◆ **Text passage**:

— Start —

Friday 4 January 2019

A short history of me and computer games

Writing a bird blog automatically disqualifies a person from being a geek, everyone knows that. However I can honestly say that over the last few days I have had as much fun as I can remember recalling days of nerdiness – before this blog came along, obviously. I was inspired to write this by watching a film on a plane, and subsequently reading a book I got for Christmas – Ready Player One, a glorious dive into 80s Pop Culture. Music, film and video games. Primarily the latter. If you are about my age I cannot recommend it highly enough, and watching it at home with the family yesterday evening perhaps gave them hints of my childhood and indeed early adulthood.

In 1980 I turned five, so the first half of that decade rather passed me by in terms of pop culture. However by the end of the decade I was a fully fledged teenager, and the subject matter of the film was my era. Now although I was quite a peculiar teenager, particularly when it came to music (think Tallis, Bach and Beethoven…), I did play computer games. Not many back then, as my parents were quite anti-computer and felt my time was better spent studying (bor-ing!), so initially I played at my friends’ houses – formative years with two buddies called Nick and Stuart. However at some point my lot relented, and so in about 1987 I was allowed to buy an Acorn Electron. I would have been around 12 years old. It was second hand, bought out of the local rag, and came with a tape recorder and a bag of cassettes. Looking at it now it is almost comic, but back then, wowsers! I also managed to get hold of a tiny tiny black and white TV. I was set! 


My pride and joy would have looked much like this


Once switched on and plugged into the TV you got two lines of text.

Acorn Electron

Basic

>

Then you had to load a game. That’s where the tape recorder came in. For those of you struggling with the concept of a cassette tape, it was how people once listened to music and predated the CD. Spotify? Hah! A game came on a tape. You loaded it up by typing something after the command prompt symbol and then playing the tape – all sorts of strange noises and hisses would come out, similar to what you hear if you dial a fax number by mistake, and meanwhile hexadecimal numbers would count up on the screen. You could go off for a wander, a bike ride, play a game of football, whatever, and when you came back it would almost certainly have failed. But the point was that it had loaded at least some of it, so you could wind back the tape to approximately where you thought it had fallen over, restart from there, and go on another bike ride. Eventually it would complete, and your game would start.

If you had asked me last week what games I had played on it I would have been able to name just two. Chuckie Egg and Elite. But having spent the last week stuck indoors and having researched the limited number of titles that were then available I have now filled in all the blank spaces that I vaguely recalled. Given this is nearly 30 years ago, I am astonished that mere screenshots of these ancient pixelated relics invoke such strong emotions in me. That castle game I could never ever finish was called “Citadel”, goddamit that was hard! I dread to think how many hours I devoted to that, all in ultimate failure. Chuckie Egg I completed several times, and I still remember the day I finished Commando. What an achievement!

— End —

◆ **Direction 1**:
In the blog post on computer games, which computer was the writer allowed to buy in about 1987?
◆ **Direction 2**:
Carry on the blog post about computer games, picking up right after its final sentence.

◆ **Dataset rows**:
— Start —

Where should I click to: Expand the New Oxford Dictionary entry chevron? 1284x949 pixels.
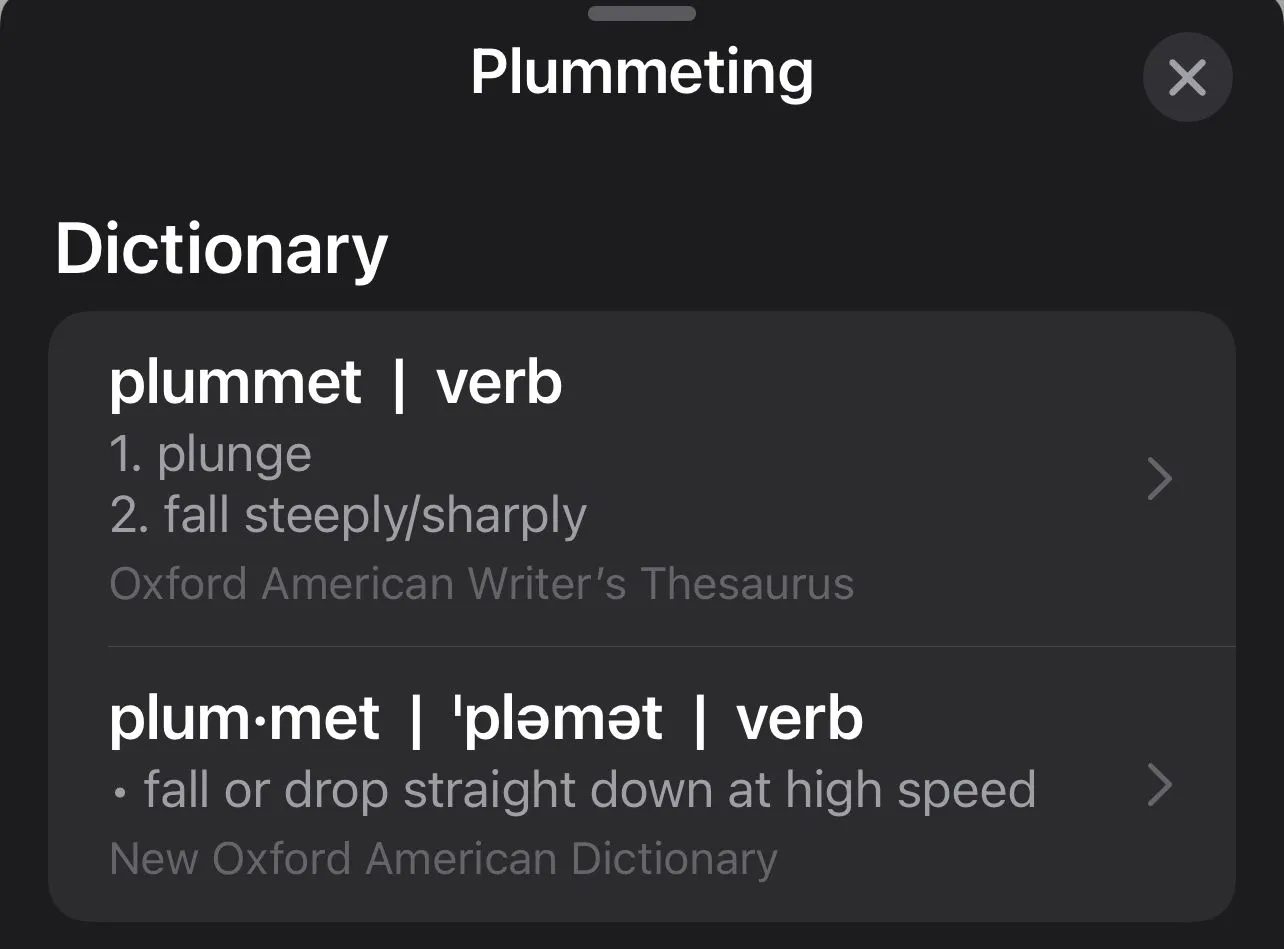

— End —
— Start —

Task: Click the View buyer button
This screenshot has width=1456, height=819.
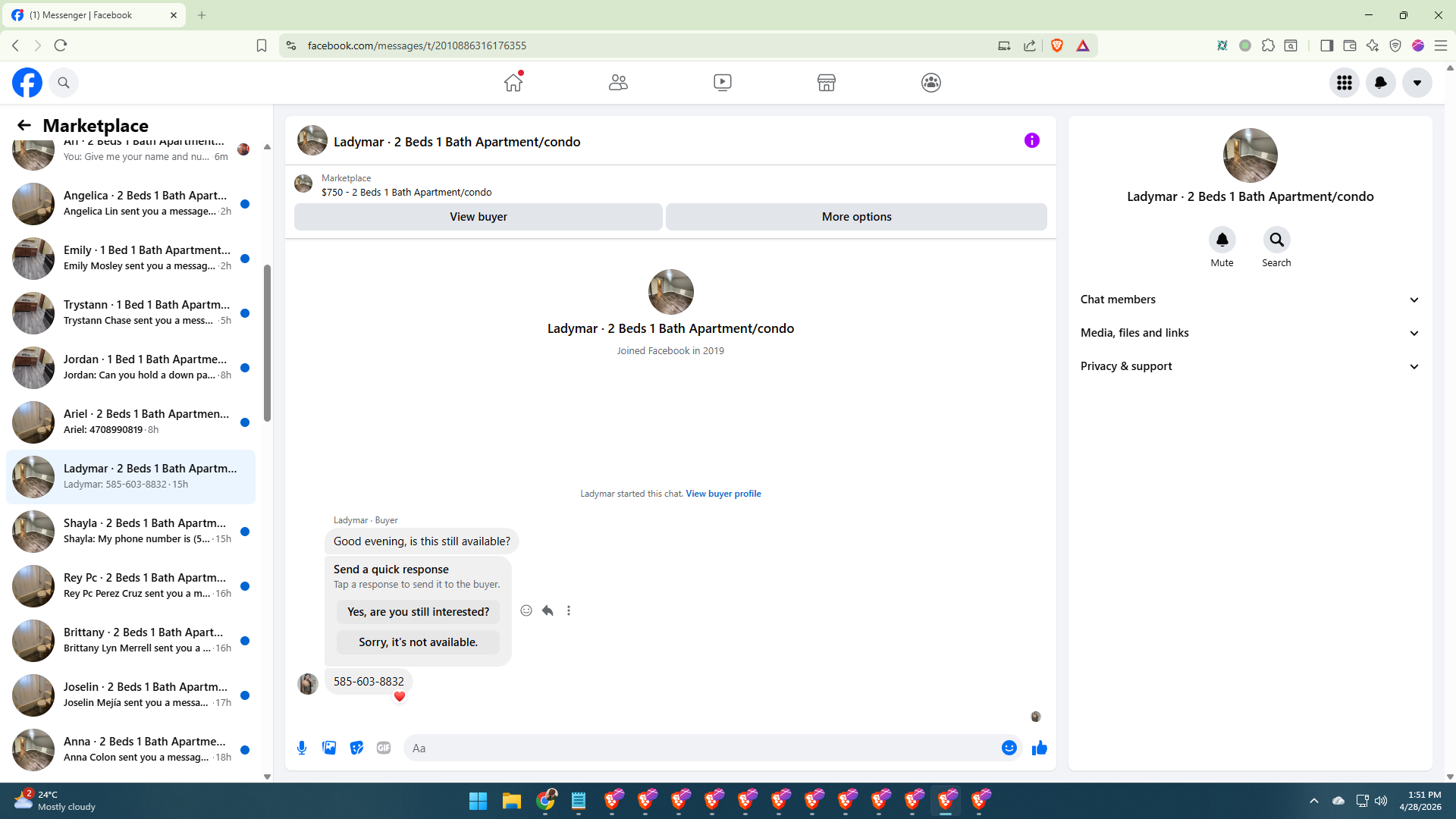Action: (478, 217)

— End —

◆ **Expected answer 1**:
An Acorn Electron, bought second hand.

◆ **Expected answer 2**:
The best game was Elite of course. A space simulator! You flew a ship from star system to star system (all identical, graphically), buying low and selling high, and fighting off space pirates! The graphics were terrible of course, but actually versus the awful 2D blocks that made up all other games I had ever seen, the “3D” wire-frame representation of various space ships was incredible. Along the way you could upgrade your weapons and armour, and gradually you moved away from being cannon fodder…..Harmless, Mostly Harmless, Poor, Average, Above Average, Competent, Dangerous, Deadly, ….Elite!  I can remember that rank progression all these years later. In fact I can still remember individual system names where I spent most time bounty-hunting pirates – Riedquat. The ship, a Cobra Mark III, well I reckon could draw its wire frame today, blindfolded. Fond, fond memories.

In about 1988 Nick or Nick’s Dad, a Cambridge Academic, got a PC. A real computer. You didn’t even plug it into the TV, it came with an enormous monochrome monitor. My dad had a typewriter. I didn’t quite move in with Nick but I spent a huge amount of time there. We alternated between playing an amazing tank game called M1 Tank Platoon, and building a very complex tank out of Lego. As only 15 year olds could we accidentally left it on an opened velux window one day as we went downstairs for some lunch, and then closed the window when we came back upstairs, and well that was rather sad. After that we concentrated just on the game. If I recall we also played Sid Meier’s SimEarth, and a pirate-based game as well. His family found bits of Lego in the garden for years afterwards. 


Hours of fun!


Computers were banned in my house until about 1991 when I finished my GCSEs. I think I had an Amstrad Word Processor that was almost entirely incapable of doing anything fun with and thus got my parents’ seal of approval. Possibly as a result my grades were not actually that bad. I got into the town's best sixth form college, and was allowed to buy a proper computer, a mighty Intel 286 processor home-build with a 256 colour VGA monitor!  Cassette tapes were long gone, and I now had a 5.25 inch floppy disk drive. Better than that, I had a 20 *mega*byte hard disk. This was a double height 5.25 inch format, ie about the size of four house bricks! I could store loads! These days of course you can get thousands of times that amount of storage in something the size of your fingernail for about a tenner, but back then hard disk drives were pretty new technology. It ran Windows 3.1, and had a mouse, an incredible novelty. The world was now my oyster! I learned from a neighbour how the different components of a home computer went together, and as funds allowed gradually replaced and upgraded bits of it. Naturally I went and bought games to play on it in glorious technicolour. The tank game obviously (a stunning palette of about 4 greens), but new titles that my now zippy 386 DX-40 machine could run easily were being released all the time, plus all the older ones I needed to catch up on! SimCity and Space Rogue I remember being excellent, as well as rise of the first person shooters like Castle Wolfenstein and Doom, but the ones that really stuck in my mind were the role-playing adventure ones. You know, wizards, elves and dragons. Eye of the Beholder, Shadow Sorcerer and the Ultima series which by then was on about its fifth installment. Reading about these over the last few days I am amazed at how much I remember of them, especially the character names and maps from the Ultima Games. I must have got really into them as when I saw screenshots of them earlier this week they brought the memories flooding back.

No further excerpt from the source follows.